In the UK, the Ministry of Defence has, for the first time, opened its unmanned aerial systems control centre, inviting members of the media to view the high-tech operations room at Royal Air Force (RAF) Waddington.
Members of 13 Squadron operate the RAF’s Reaper aircraft in Afghanistan remotely from Waddington. The Reaper system is just one of a range of unmanned aerial systems operated by UK armed forces, providing vital, life-saving intelligence, reconnaissance and surveillance on operations.

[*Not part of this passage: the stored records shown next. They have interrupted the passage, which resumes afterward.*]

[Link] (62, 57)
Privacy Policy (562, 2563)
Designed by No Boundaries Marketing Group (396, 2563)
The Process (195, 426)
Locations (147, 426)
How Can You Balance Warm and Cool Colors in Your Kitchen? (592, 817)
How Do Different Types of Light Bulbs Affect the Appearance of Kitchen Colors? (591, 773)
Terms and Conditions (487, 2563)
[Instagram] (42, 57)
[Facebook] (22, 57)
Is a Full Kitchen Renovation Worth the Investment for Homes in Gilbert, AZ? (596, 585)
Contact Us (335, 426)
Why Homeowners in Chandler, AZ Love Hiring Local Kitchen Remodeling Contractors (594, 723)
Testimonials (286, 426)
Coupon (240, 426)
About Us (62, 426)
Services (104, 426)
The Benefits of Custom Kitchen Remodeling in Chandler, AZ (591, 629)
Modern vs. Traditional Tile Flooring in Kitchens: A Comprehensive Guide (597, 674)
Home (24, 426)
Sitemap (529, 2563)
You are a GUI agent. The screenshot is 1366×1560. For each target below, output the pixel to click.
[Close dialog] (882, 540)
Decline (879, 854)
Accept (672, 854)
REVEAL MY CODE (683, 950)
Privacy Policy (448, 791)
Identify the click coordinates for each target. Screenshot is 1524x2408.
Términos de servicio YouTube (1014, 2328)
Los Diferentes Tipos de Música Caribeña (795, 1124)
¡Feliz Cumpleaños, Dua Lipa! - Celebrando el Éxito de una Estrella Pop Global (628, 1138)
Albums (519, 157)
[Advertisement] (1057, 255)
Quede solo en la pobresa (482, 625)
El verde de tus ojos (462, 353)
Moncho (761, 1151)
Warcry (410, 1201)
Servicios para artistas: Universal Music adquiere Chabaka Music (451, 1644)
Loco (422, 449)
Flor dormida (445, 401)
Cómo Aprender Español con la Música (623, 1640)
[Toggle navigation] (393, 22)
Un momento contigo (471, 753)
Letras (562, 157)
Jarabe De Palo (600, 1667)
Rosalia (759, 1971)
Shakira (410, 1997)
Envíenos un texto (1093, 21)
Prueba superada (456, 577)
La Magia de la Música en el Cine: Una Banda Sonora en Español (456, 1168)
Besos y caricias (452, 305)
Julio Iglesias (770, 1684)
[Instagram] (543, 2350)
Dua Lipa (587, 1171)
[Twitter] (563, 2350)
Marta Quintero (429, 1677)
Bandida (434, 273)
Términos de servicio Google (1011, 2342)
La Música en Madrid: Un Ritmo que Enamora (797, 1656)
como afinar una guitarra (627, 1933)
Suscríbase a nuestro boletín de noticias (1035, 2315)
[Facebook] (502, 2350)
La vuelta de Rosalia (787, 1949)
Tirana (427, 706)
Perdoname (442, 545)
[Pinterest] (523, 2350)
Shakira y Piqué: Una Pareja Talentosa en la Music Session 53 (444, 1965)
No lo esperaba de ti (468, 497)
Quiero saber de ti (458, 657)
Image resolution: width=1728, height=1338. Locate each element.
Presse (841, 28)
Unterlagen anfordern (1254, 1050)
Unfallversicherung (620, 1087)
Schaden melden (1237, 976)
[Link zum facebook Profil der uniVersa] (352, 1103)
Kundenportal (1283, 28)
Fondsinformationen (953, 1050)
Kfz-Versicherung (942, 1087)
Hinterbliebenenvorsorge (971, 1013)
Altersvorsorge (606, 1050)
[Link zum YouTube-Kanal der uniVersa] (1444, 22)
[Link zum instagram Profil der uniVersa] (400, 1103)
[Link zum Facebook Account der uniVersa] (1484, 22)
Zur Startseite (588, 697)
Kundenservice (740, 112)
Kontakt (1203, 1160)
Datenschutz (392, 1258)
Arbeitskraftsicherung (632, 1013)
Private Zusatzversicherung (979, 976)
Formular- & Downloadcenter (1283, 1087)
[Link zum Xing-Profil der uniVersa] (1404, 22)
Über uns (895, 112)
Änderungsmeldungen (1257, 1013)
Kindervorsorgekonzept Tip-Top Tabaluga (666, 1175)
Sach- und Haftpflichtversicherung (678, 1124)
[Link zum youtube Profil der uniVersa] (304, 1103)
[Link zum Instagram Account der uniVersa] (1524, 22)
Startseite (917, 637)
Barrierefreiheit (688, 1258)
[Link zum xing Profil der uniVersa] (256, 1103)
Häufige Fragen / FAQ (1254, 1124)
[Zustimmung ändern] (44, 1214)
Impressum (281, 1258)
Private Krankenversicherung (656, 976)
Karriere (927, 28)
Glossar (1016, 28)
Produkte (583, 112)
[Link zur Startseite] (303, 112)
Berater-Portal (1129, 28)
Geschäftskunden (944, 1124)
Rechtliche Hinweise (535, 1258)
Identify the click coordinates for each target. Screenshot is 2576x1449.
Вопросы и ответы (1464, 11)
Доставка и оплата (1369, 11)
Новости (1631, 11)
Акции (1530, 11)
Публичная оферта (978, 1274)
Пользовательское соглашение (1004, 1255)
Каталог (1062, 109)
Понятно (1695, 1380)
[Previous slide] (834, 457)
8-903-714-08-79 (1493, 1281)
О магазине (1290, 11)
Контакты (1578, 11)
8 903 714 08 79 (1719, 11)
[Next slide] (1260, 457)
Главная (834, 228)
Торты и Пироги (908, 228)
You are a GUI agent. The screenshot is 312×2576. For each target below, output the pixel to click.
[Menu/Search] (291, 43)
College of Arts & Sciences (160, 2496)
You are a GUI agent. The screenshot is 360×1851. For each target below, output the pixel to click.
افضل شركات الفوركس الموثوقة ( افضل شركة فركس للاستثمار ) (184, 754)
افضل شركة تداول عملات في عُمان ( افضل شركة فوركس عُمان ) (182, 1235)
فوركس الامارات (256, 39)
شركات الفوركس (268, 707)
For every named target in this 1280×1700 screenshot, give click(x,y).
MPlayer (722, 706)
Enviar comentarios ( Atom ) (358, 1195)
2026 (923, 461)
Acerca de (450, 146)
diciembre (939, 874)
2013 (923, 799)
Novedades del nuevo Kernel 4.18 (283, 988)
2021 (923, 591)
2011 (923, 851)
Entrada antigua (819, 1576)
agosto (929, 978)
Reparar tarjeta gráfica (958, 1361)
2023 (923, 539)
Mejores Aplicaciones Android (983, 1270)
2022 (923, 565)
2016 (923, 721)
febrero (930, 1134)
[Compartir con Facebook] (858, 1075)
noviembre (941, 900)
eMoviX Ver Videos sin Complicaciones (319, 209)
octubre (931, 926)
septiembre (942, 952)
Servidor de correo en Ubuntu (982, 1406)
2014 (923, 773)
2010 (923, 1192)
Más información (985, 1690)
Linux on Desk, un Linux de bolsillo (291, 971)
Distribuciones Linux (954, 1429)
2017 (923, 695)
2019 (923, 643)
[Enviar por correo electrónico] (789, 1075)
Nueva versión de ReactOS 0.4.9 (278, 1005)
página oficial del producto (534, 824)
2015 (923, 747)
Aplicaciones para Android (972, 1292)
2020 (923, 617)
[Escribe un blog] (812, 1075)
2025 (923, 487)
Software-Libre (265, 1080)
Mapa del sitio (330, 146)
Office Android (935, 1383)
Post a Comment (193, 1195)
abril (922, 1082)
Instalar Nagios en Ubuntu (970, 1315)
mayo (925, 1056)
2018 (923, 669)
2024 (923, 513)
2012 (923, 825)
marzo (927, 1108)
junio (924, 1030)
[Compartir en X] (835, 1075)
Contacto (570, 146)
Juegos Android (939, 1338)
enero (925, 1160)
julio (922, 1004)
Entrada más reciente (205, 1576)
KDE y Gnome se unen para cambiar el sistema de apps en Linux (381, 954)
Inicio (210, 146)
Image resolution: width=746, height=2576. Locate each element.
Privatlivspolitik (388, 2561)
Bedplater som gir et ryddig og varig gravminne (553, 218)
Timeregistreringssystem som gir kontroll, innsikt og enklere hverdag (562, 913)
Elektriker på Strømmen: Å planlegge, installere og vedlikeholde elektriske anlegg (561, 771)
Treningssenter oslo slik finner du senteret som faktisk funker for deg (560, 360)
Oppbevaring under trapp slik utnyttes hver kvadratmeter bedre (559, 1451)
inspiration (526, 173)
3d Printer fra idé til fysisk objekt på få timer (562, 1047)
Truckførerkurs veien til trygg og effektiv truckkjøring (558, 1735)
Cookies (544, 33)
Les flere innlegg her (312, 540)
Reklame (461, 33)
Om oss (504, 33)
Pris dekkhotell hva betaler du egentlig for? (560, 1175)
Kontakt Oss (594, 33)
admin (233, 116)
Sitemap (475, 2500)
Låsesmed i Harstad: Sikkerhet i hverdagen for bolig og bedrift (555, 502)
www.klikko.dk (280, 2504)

The Royal Air Force has used the MQ-9 Reaper Remotely Piloted Air System since January 2004.
During a visit to RAF Waddington, Defence Secretary Philip Hammond viewed the full range of current and future equipment. During the visit, Mr Hammond said:
Vital to our efforts to protect our forces and the people of Afghanistan, this battle-winning technology allows us to understand the situation on the ground more clearly, develop better intelligence, and precisely strike, within our rules of engagement, those who threaten or hurt the people we are protecting. Much of the criticism of unmanned aerial systems is based on misunderstanding. This event provides a great opportunity to better inform people about these life-saving assets and their variety of purposes.